All'alba del 1943 dopo cinque mesi di assedio il generale Paulus uscì dalle mura di Stalingrado, accompagnato da alcuni generali e da un porta bandiera bianca: era il giorno della resa delle truppe tedesche alle forze russe che avevano accerchiato la città. 
Stalingrado fu un caso unico della storia dell'umanità: due dittature demenziali e sanguinarie si erano scontrate per mesi fino all'ultimo sangue. In quei mesi si contarono oltre 800 mila morti da entrambe le parti che servirono solo a dimostrare la follia dei due dittatori.
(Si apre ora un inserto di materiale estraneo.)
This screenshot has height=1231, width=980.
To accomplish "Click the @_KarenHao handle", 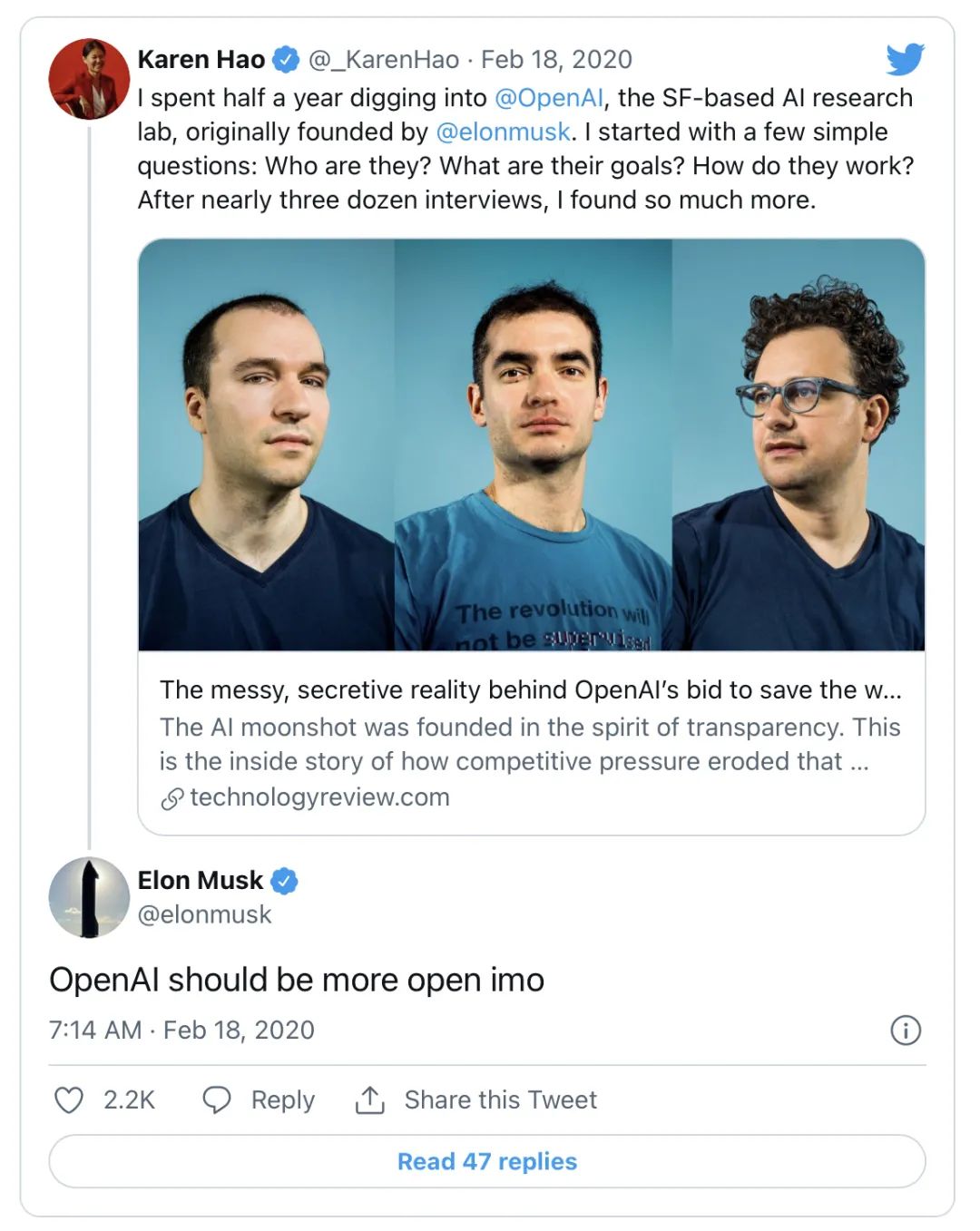I will click(384, 60).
Le truppe tedesche avevano occupato e invaso la città distruggendo interi quartieri, ma non erano riuscite a vincere la resistenza accanita degli abitanti di quella città eroica. Dai tempi di Troia non si era mai vista una guerra così sanguinosa e inutile. Le dittature si erano scontrate perché entrambe volevano dimostrare al mondo che erano nel giusto. 
Il generale il giorno prima aveva riunito il suo stato maggiore e, tra un bombardamento e l'altro,  aveva detto ai suoi generali: "Conosco quello che mi dovete dire, so che non avete più armi e munizioni, so che non avete più cibo per le truppe né acqua da bere, so che i cadaveri sono sparsi in ogni strada e attendono sepoltura e, malgrado l'ordine di Hitler di resistere e di non abbandonare, io mi prendo la responsabilità della resa per salvare le vostre vite e quelle delle truppe che ancora occupano la città. Resistere ancora sarebbe un suicidio inutile perchè il corso della storia non lo possiamo cambiare. La città è finita e distrutta, e conquistarla interamente non servirebbe a cambiare le sorti della guerra. Mi sono arrivate notizie che la battaglia in Gran Bretagna è finita ed è stato abbandonato il programma di invasione. So che è in corso lo sbarco in Normandia e l'esercito alleato sta invadendo l'Europa, noi ci dobbiamo arrendere con la testa alta perchè abbiamo combattuto per ideali per i quali non credevamo: per senso di disciplina abbiamo lottato contro un nemico che non odiavamo. La nostra sorte ormai è segnata e domani mi recherò al comando sovietico per chiedere la resa". 

Questo episodio della seconda guerra mondiale, a mio parere, va ricordato perchè non si dovrà mai dimenticare a quale abisso di barbarie possono portare le dittature: un dittatore è la peggiore sciagura che possa capitare ad una nazione.